Carl England of Den of Geek positively received the episode, saying that it "takes us from one place to another without feeling contrived." England was also pleased with the chance to explore Greer's past; being able to find out "why he is the way he is, showing his relationship with his parents and the obvious effect it had on him." Overall, England thought the ending was "pretty dour" and it left him with questions that would be answered in the following episode. Ramsey Isler of IGN rated "Lost" an "Impressive" 8.2 out of 10. It was praised for Jamil Walker Smith's portrayal of Sgt.

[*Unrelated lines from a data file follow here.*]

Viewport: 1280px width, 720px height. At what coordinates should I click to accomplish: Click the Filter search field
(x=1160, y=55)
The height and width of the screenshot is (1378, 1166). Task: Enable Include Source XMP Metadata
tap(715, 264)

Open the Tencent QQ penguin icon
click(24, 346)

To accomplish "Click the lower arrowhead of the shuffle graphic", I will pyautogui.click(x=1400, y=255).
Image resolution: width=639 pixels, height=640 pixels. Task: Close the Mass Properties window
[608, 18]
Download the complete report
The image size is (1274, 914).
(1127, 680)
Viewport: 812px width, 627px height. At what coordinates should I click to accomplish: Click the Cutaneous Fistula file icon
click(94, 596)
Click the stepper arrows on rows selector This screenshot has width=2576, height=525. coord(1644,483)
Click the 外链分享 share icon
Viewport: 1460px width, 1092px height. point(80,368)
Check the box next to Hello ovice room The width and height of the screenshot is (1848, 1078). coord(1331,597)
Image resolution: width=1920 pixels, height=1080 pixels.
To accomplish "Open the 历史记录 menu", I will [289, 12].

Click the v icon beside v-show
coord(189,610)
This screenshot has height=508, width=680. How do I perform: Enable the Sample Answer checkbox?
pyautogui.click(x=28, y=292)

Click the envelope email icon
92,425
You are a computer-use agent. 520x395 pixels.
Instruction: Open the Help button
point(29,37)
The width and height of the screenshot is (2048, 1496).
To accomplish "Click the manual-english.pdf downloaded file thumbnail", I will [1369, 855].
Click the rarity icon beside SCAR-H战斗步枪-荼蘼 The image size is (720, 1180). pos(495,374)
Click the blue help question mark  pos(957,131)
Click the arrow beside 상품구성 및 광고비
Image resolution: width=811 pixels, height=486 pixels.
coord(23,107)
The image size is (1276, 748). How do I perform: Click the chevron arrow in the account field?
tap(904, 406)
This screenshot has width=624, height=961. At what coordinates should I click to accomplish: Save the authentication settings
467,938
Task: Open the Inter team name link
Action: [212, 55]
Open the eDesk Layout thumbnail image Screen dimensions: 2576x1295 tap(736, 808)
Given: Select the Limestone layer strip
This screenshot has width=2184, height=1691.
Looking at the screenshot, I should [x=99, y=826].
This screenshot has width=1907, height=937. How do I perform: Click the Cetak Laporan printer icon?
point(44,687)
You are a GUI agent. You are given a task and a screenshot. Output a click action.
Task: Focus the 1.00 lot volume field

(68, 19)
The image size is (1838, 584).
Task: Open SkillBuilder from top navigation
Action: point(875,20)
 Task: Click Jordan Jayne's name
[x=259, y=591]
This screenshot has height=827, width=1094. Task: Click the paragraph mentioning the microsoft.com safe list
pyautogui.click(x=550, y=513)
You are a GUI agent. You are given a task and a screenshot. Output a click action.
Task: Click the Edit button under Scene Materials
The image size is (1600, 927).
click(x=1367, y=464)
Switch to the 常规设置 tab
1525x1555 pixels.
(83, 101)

Greer, saying that "this is the first time Greer comes off as vulnerable, and even a little scared, and it fully fleshes out a character who was already a fan favorite." However among Isler's complaints was the "crazy guy in the hospital flashback", the cheesiness of the T-Rex scene and the overall pacing of the episode was slow. Meredith Woerner from Io9 was "generally pleased" with the episode. Woerner was a split with Greer's past, saying it was "stereotypical mean Daddy issues" and the idea of post traumatic syndrome as the excuse for the change in behavior is cliche.